Return every record below exactly; leave out the images.

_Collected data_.
:::
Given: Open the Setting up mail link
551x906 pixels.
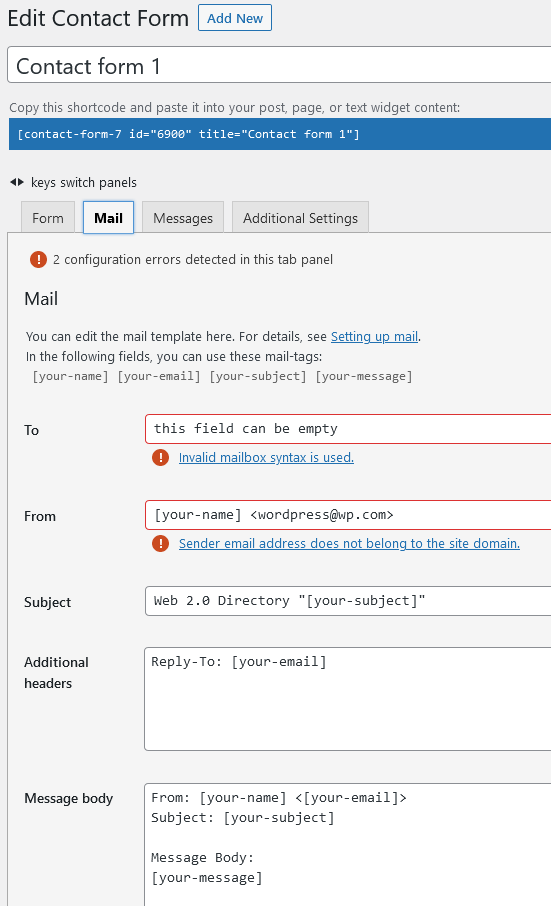Looking at the screenshot, I should click(374, 336).
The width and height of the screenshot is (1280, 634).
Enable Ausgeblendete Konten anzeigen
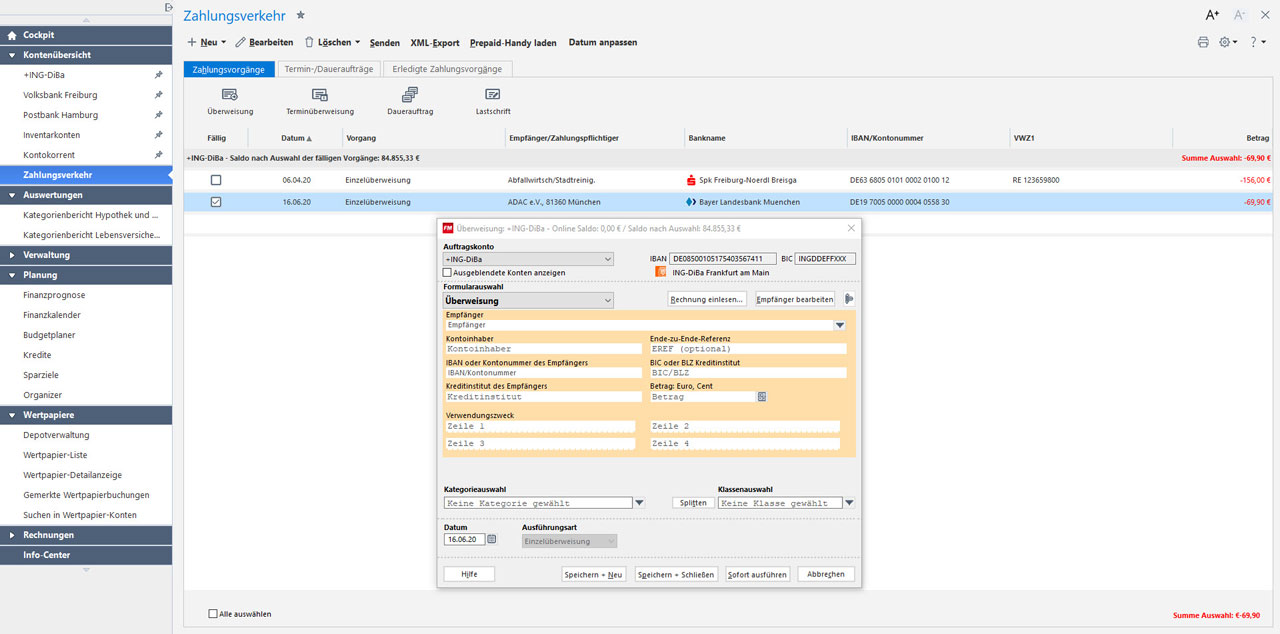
:::
_Expected answer_.
Given: Open the Setting up mail link
551x906 pixels.
Looking at the screenshot, I should click(374, 336).
The width and height of the screenshot is (1280, 634).
Enable Ausgeblendete Konten anzeigen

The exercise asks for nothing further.